━━━━━ Extracted text

Amanda Marcotte makes an interesting and important point today in a column at RH Reality Check: the kind of bogus “science-based” skepticism conservatives have used to such good effect on subjects like climate change and even evolution is now finding voice in the anti-choice movement:

[A]nti-choicers seem to be favoring this strategy over old-school declarations that embryos have a right to life, which supersedes a woman’s right to her own body. The idea is to create the illusion—in other words, flagrantly lie—that there is a serious medical debate over the dangers of abortion to a woman’s physical and mental well-being, and use that to argue that a bunch of laws making it harder to obtain abortions are necessary.

As Sofia Resnick recently documented for RH Reality Check, lying about the dangers of abortion for women is the go-to method for passing abortion restrictions at the state level these days. And, when the restrictions are inevitably challenged in court, the sleazy operators declaring themselves “experts” even as they spew unscientific, falsified information are being called up to give testimony to justify these restrictions.

It’s the “challenged in court” part that may explains a lot of this new strategy:

In 2007, Justice Anthony Kennedy’s majority opinion justified the Supreme Court’s decision to uphold a ban on the intact dilation and extraction later abortion procedure by leaning heavily on anti-choice misinformation, which claimed that women are in great danger of being traumatized and unable to heal after getting abortions. That’s not true, but Kennedy apparently wished it were—so he made his decision on wishes and not facts. That’s almost surely the main cause for the current explosion of laws being passed with a bunch of lies about abortion risks as their justification. Anti-choicers have good reason now to believe the highest court in the land will play along with their game of telling convenient lies to get their way.

━━━━━━━━━━

Your assignment:
Please resume the post about anti-abortion claims of medical risk, picking up after its last sentence.

━━━━━ Exercise data

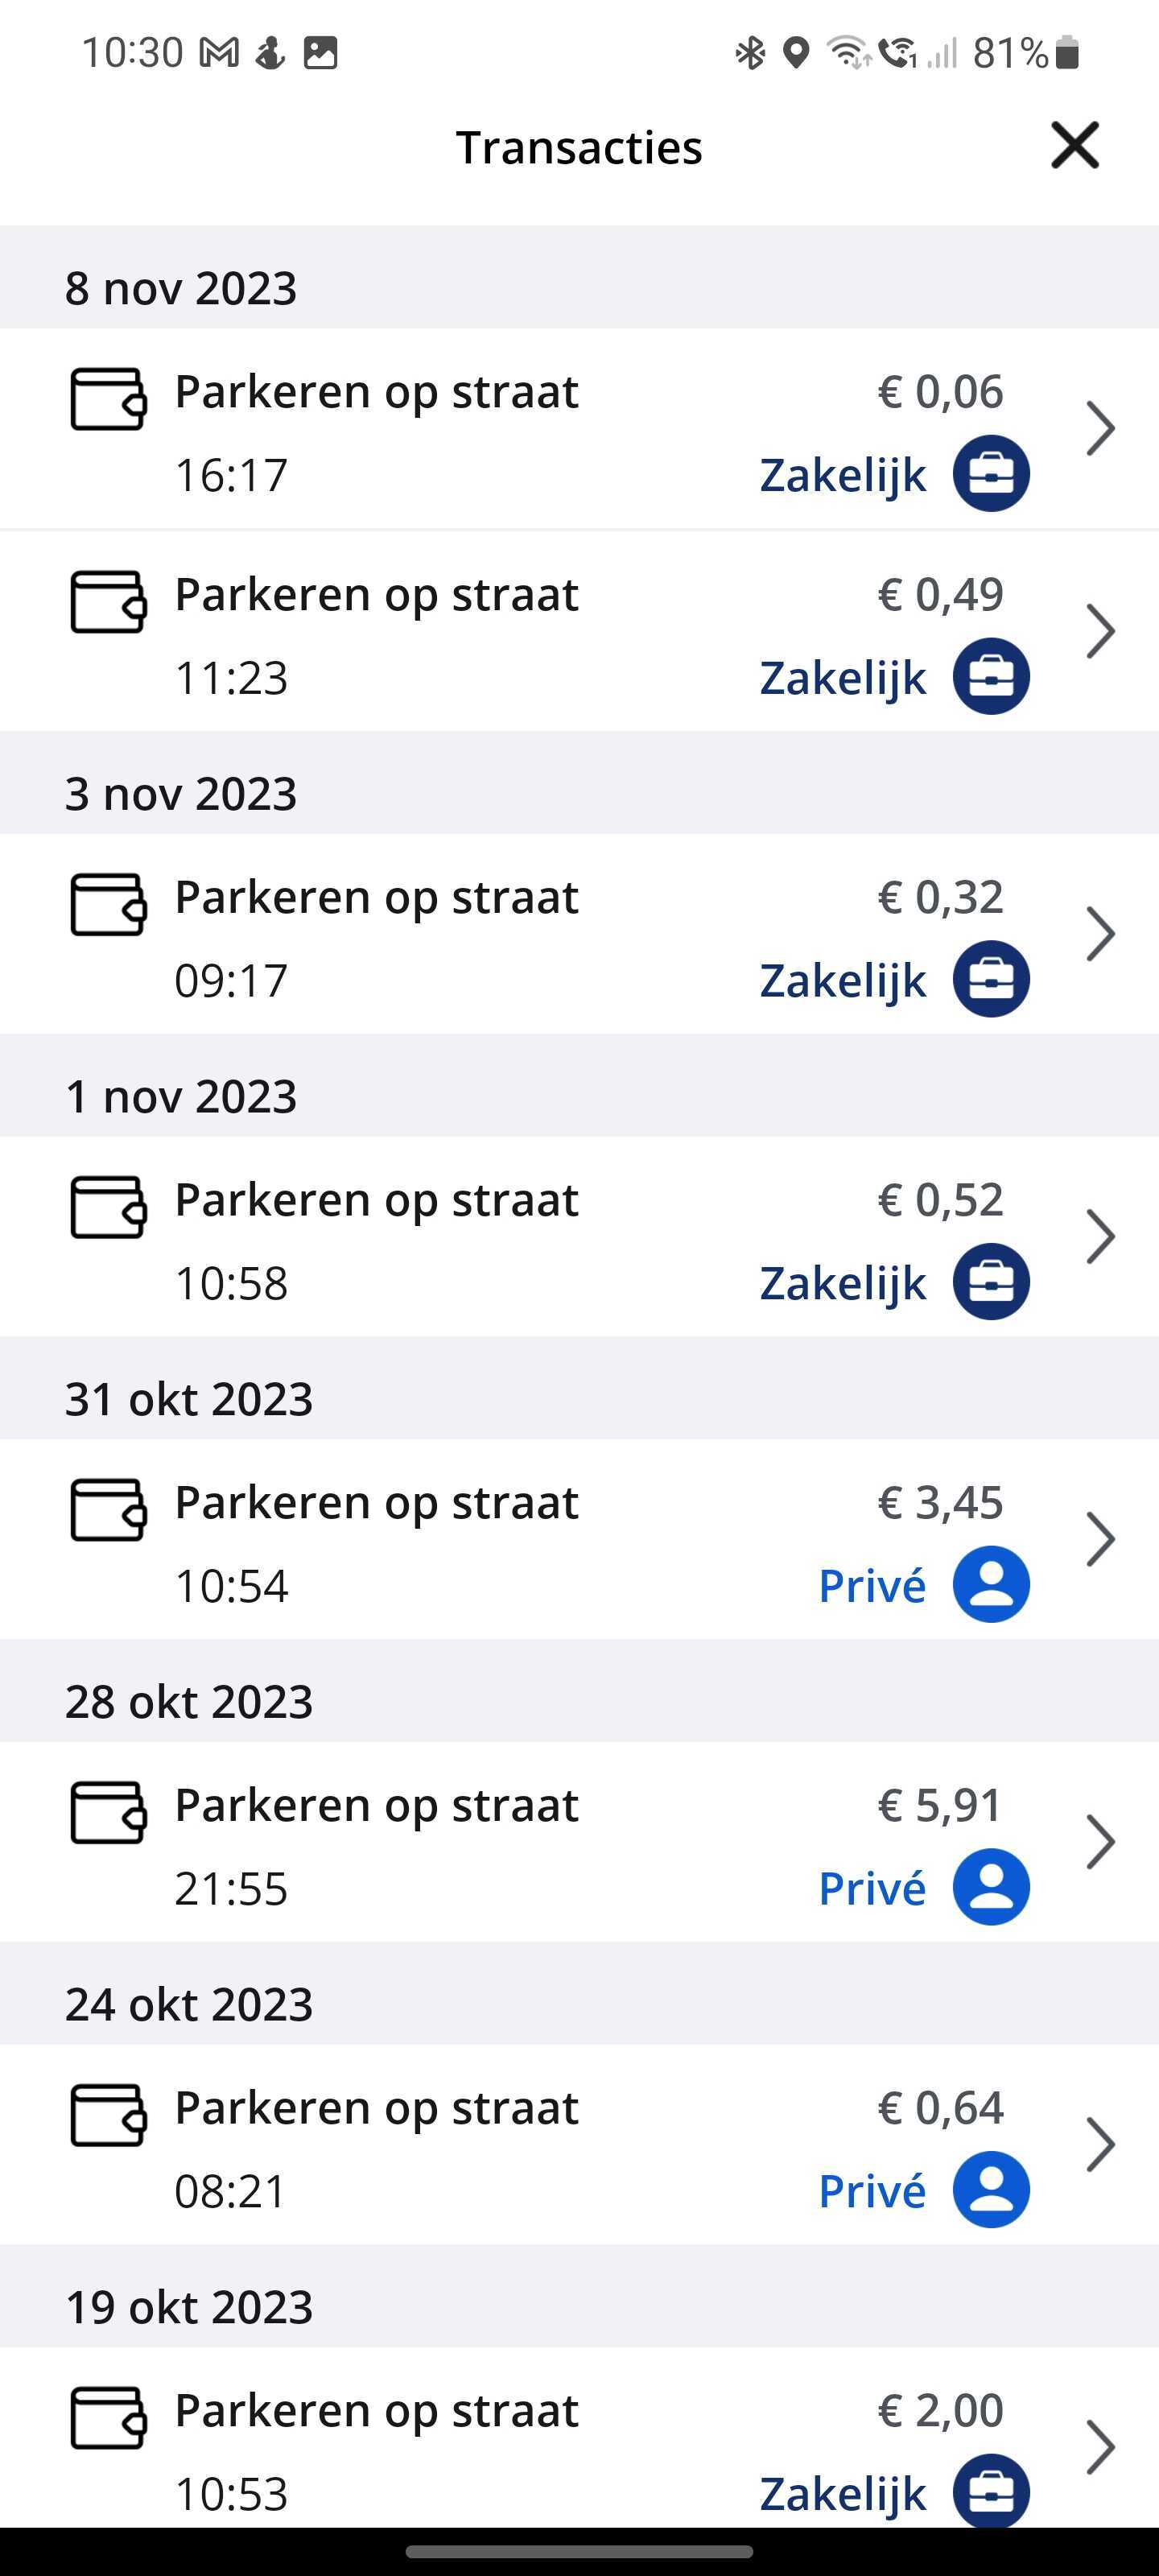1159x2576 pixels.
Task: Tap the person icon on the €0,64 transaction
Action: [991, 2190]
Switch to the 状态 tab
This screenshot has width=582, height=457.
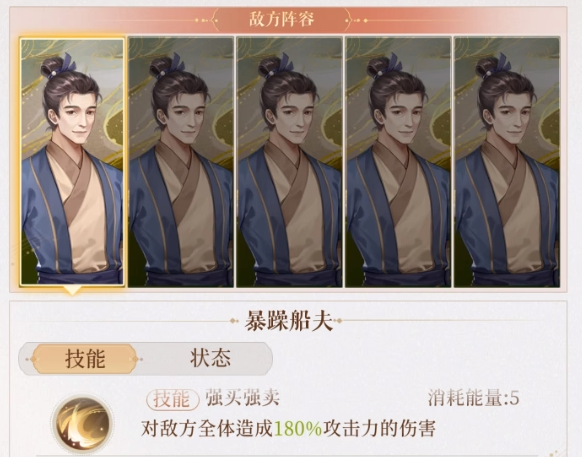(210, 358)
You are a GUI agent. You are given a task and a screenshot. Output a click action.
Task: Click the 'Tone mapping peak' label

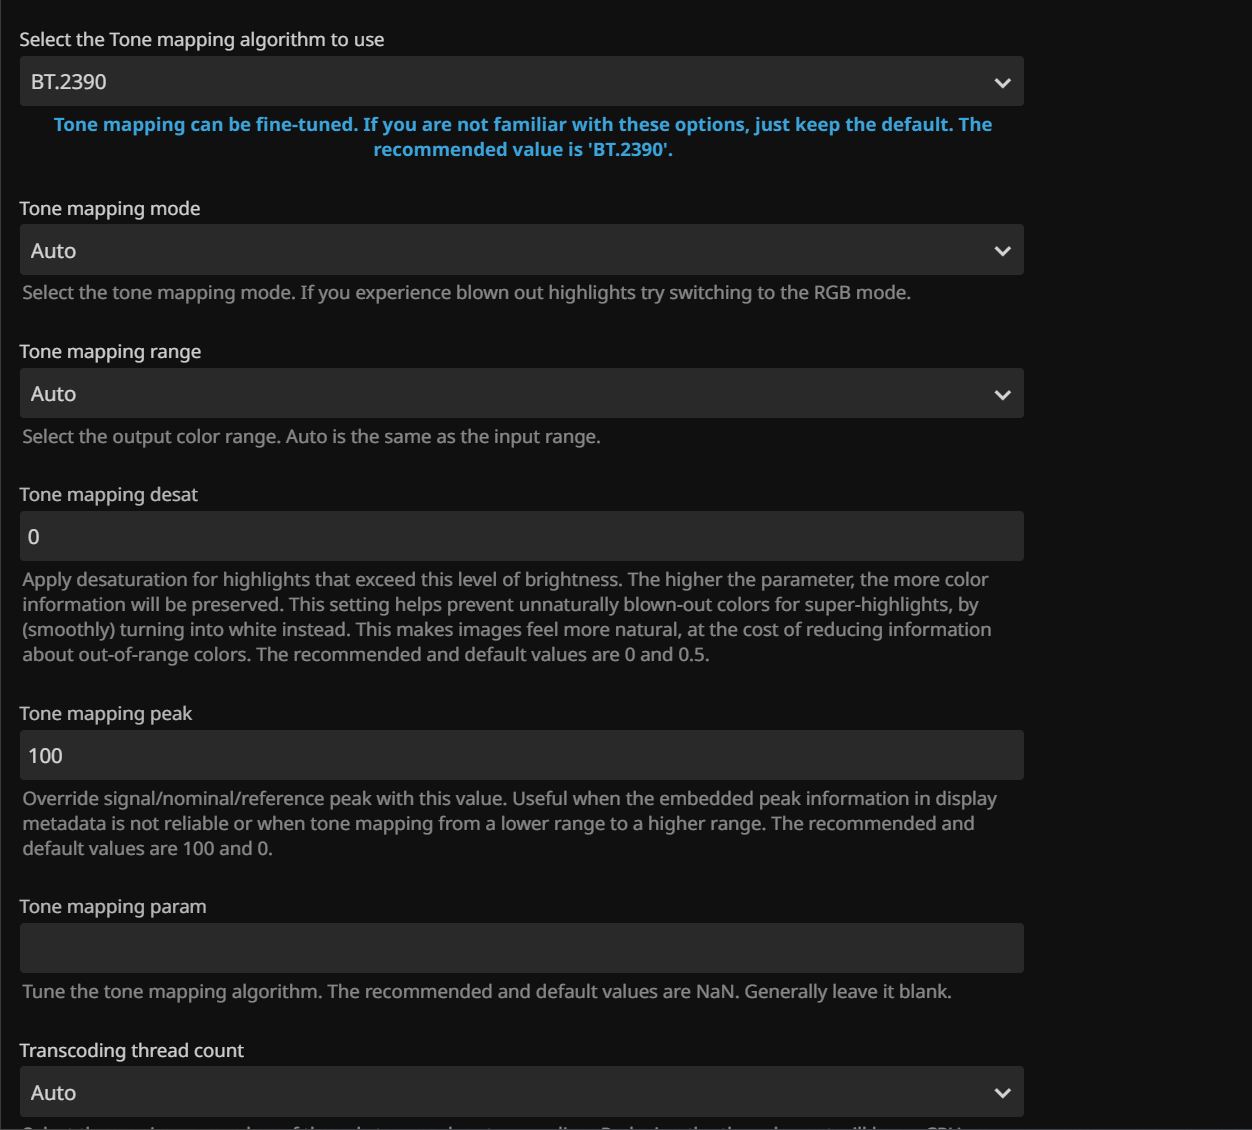[106, 714]
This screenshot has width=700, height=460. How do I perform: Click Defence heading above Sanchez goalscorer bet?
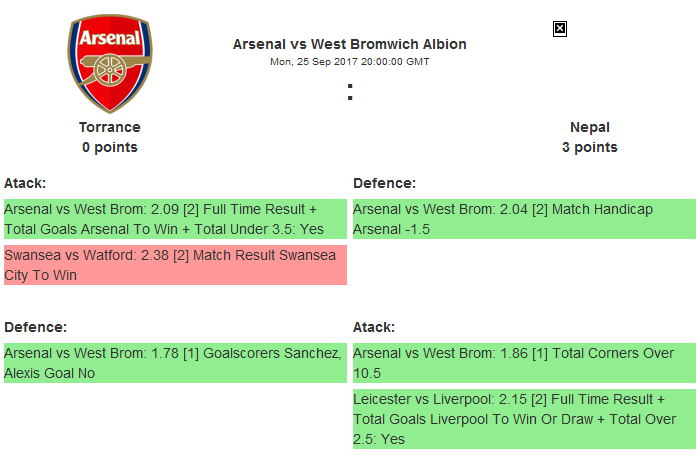tap(35, 327)
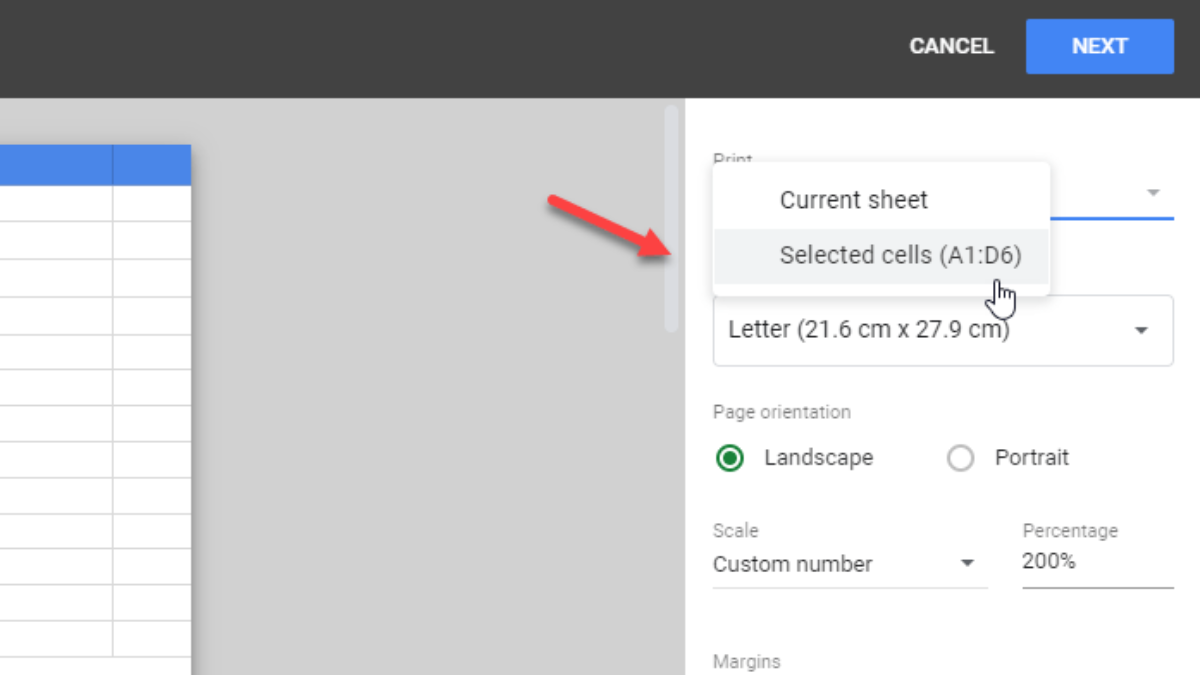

━━━━━━━━━━

Task output:
In effect, Kennedy enabled a peculiar collateral attack on abortion rights at what had earlier seemed to be their strongest legal point in decisions prior to Gonzales v. Carhart: that the health of the mother was an important factor to consider in weighing the legality of abortion in specific cases. This opened up new vistas for antichoice legislation, especially at the state level, which Republicans took up avidly since 2011. But Marcotte thinks phony solicitude about women’s health has a broader utility for antichoicers:

[I]t could also be that trying to make the “moral” argument is clearly never going to work. Americans may ascribe value to embryonic life, but most of them just don’t think it should be considered more valuable than a woman’s right to control her body. No matter how much anti-abortion propaganda conservatives have put out there, the needle hasn’t really moved on this question: Most Americans believe abortion should be legal, and first-trimester abortions in particular aren’t very controversial. People don’t, as a general rule, like voting away their rights. Some may think abortion is wrong, but they’d like to keep their options open.

In light of this, the shift away from trying to make a moral argument makes perfect sense. As counter-intuitive as it may seem, it’s actually easier to confuse people on the issue of facts than it is on the issue of values. After all, our values reside inside us, making it ineffective for people to claim they truly know what they are. But facts live outside of us. Most of us only “know” what the facts are by listening to experts, so all anti-choicers need to do is put forward some people claiming to be just that. And voila! The issue is successfully confused.

My own guess is that serious antichoice advocates, many of whom are convinced we are living through a 40-year-long American Holocaust, are extremely flexible about their lines of argument, and not terribly concerned about revealing their goals and motives if it’s inconvenient to The Cause. So whatever works at any given moment in any given venue is fine to them.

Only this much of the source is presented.